John Key's internet fantasy | The Jackal

16 Feb 2012

John Key's internet fantasy

Yesterday, TVNZ reported:

The Government is being warned it risks alienating people if it relies too heavily on internet based services to cut costs in the public sector.

Prime Minister John Key said this week he had been talking with global search engine giant Google about providing software services to cut the cost and improve the efficiency of public services.

Key gave little detail, but proposed being able to interact with Government agencies on a smartphone as a benchmark for lower cost, more efficient public services.

In fact Key gave no details and there has been nothing reported by Google either. Apparently National have met a few times with Google representatives, but this in no way constitutes a plan to replace public sector workers, with many thousands already fired.

The other issue is that people can already interact with the government's websites using smartphones. The problem is that many New Zealander's cannot afford to purchase a smartphone, thus restricting many people's ability to participate properly, particularly those socioeconomically deprived.

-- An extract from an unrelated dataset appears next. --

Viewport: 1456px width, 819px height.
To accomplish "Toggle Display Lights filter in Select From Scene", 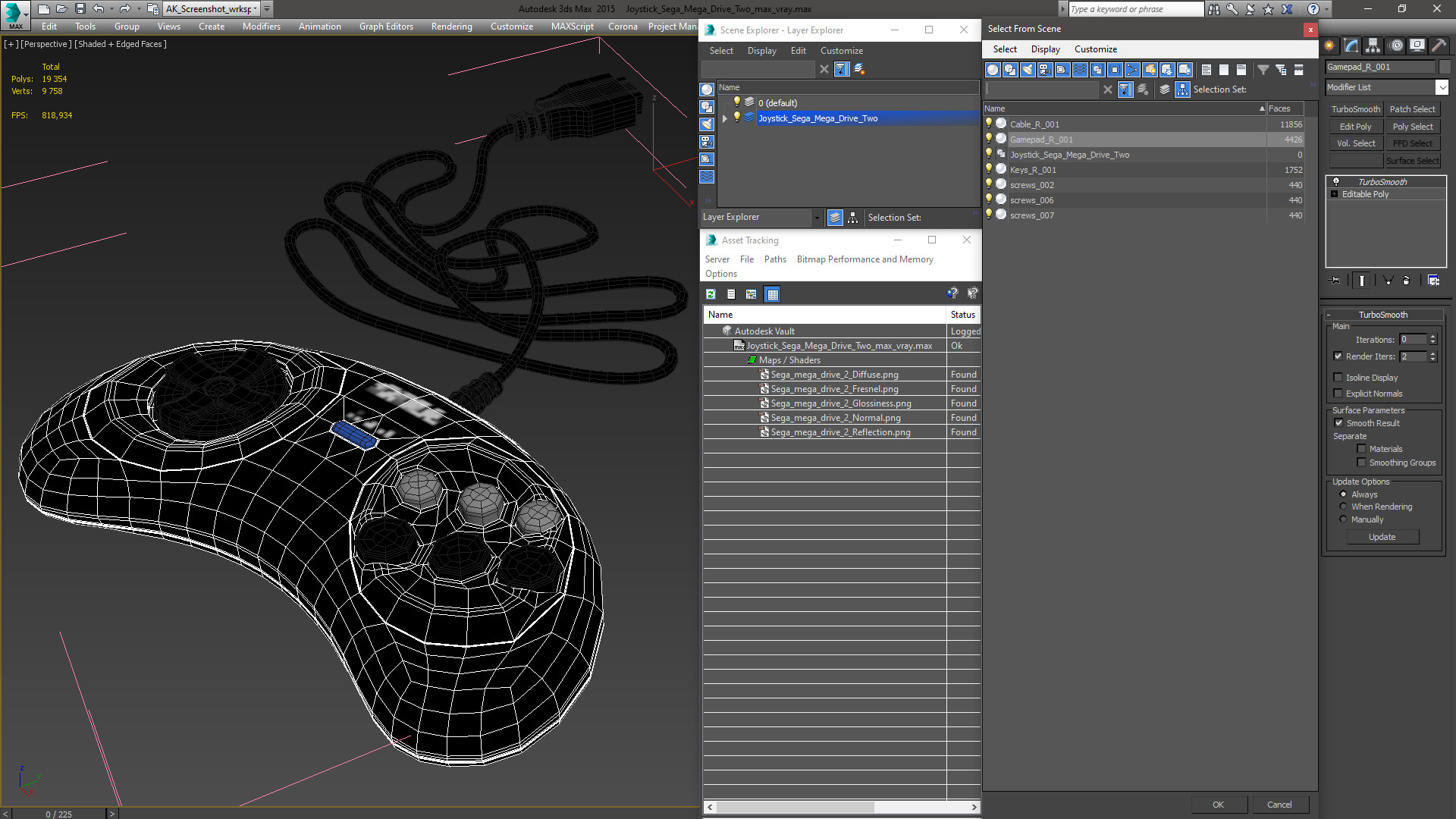I will click(x=1028, y=70).
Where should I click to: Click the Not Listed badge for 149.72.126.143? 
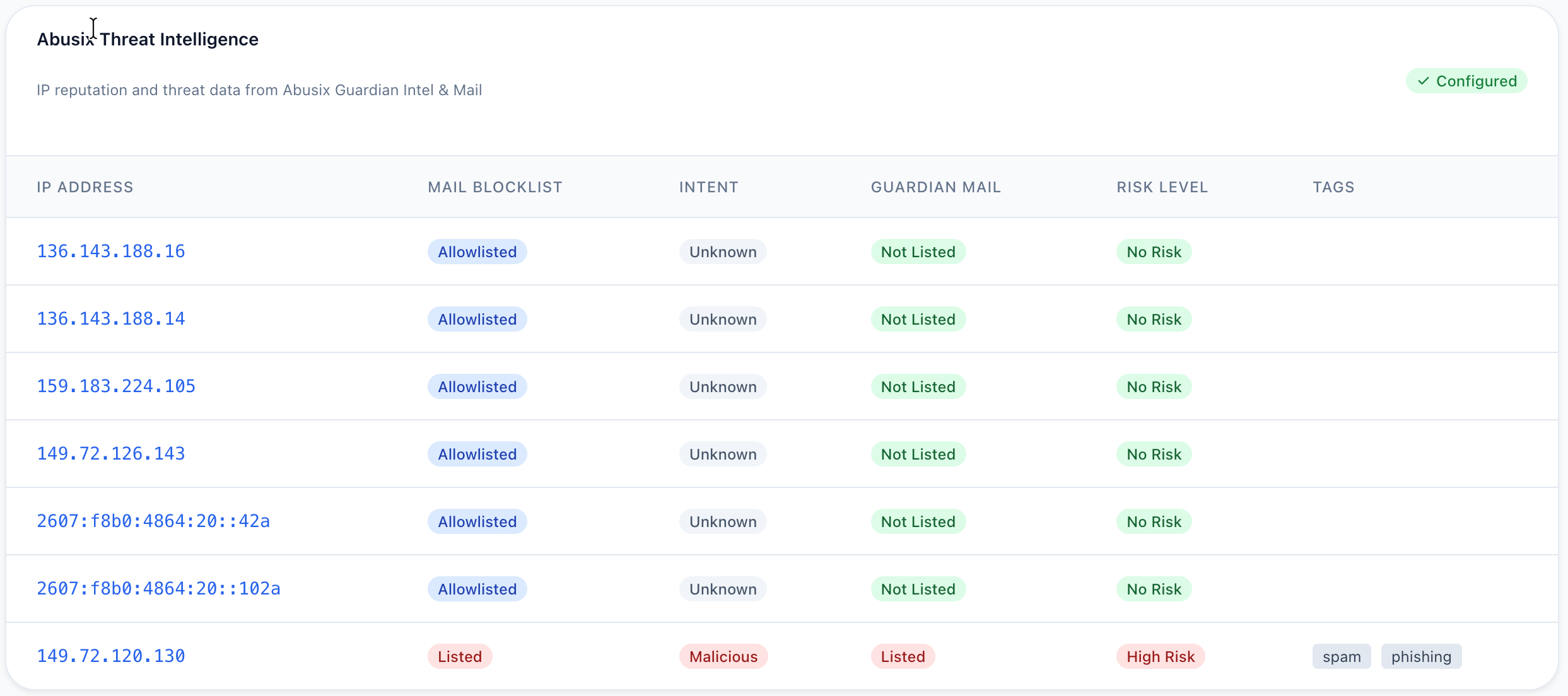click(x=918, y=453)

John Key, who seems more interested in promoting and grandstanding on the beginnings of an idea, has ignored this reality. Miriam Lips from Victoria University, who chairs a group focussing on e-Government strategies, said:

"I don't think we will end up in a situation where you don't have anyone in the public service as some services are too complicated to fully deal with online" she said.

"(But) Government also has a unique role in society and some people may be left behind, so it needs to keep open multiple channels to also meet the needs of people who aren't that tech savvy."


More detail on the Government's plans is expected in tomorrow's Budget Policy Statement which will also include greater data sharing between departments to avoid people having to repeatedly give the same information.

The Budget Policy Statement (PDF) was released today. It contains nothing about the supposed plan to employ Google's software services. Neither does it mention anything about greater data sharing.

This looks set to be yet another National failure.